In a previous observational study, bimatoprost 0.01% demonstrated superior patient adherence compared with bimatoprost 0.03%.15 Adherence in the current study was better than or equal to that of the previous therapy in more than 97% of patients who switched from a previous therapy to bimatoprost 0.01%.

The four studies in this combined analysis were all open-label and observational and as such, the data should be interpreted cautiously. Each study relied upon data received from treating physicians and may, therefore, have been influenced by observer bias. Data were recorded at the discretion of the treating physician, and some entries were recorded as free text; as such, errors could have occurred during data collection and interpretation. Most parameters had missing data owing to physicians returning an incomplete panel of results, meaning that there was also the potential for selection bias. Patients were aware of the change in their treatment, which could lead to a Hawthorne effect.16 The ability to lower IOP from baseline was assessed, rather than comparing the study medication to a control group. The lack of a control group makes it difficult to establish whether a true effect was seen, or if the results were caused by regression to the mean. There was no washout period between any prior therapies and bimatoprost 0.01% therapy, as is usual in clinical practice, which may lead to difficulty in determining whether any IOP-lowering effect was caused by the previous treatment or the bimatoprost 0.01%. The combined analysis approach taken in this study may not account for between-study heterogeneity (ie, differences between countries, sex, and age), which could mean that the reported results were not representative of the diversity of data collected.

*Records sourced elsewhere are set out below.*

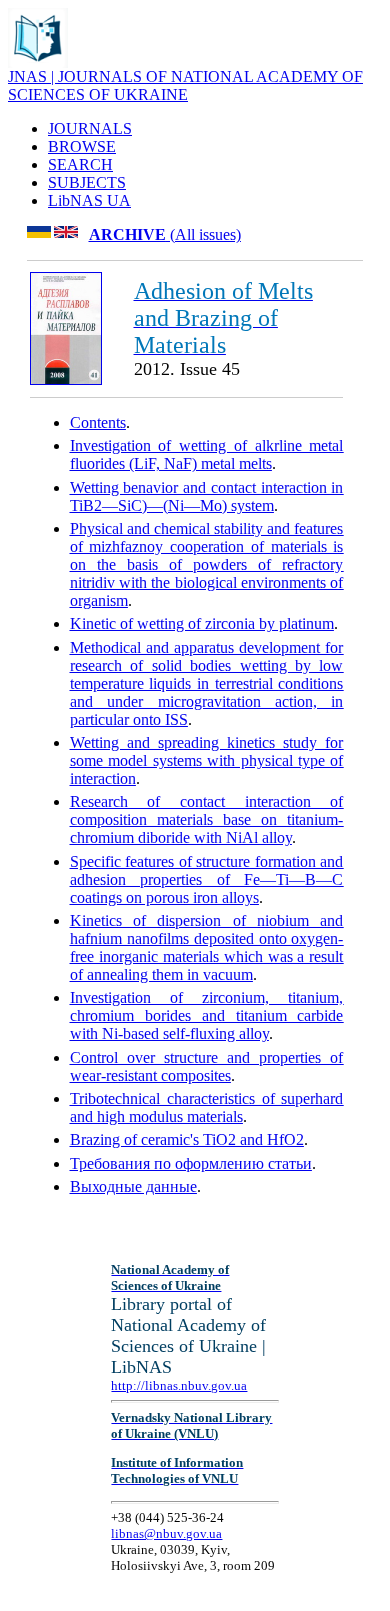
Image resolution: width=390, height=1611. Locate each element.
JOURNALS (90, 128)
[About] (38, 62)
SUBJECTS (87, 182)
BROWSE (82, 146)
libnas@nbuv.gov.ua (166, 1533)
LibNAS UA (89, 200)
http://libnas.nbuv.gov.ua (179, 1385)
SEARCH (80, 164)
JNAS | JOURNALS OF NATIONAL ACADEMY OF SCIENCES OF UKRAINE (185, 85)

The combination of these four studies provided a large amount of data on the IOP-lowering ability and safety of bimatoprost 0.01% in a clinical practice setting. Bimatoprost 0.01% treatment lowered the IOP of most of the treatment-naïve patients and further lowered the IOP of patients on other treatments, apparently irrespective of the type of treatment. Bimatoprost 0.01% was also well tolerated and accepted.


The four observational studies were funded by Allergan Ltd. The authors wish to thank Darwin Healthcare Communications for writing and editorial support, funded by Allergan Ltd.


IG is an employee of Allergan Inc. AH has worked as a consultant for Santen and Allergan Inc and has received honorarium for lectures in the past 12 months from Allergan Inc, Pfizer, Santen, and Askin. AS, LJ, and MI report no conflicts of interest in this work.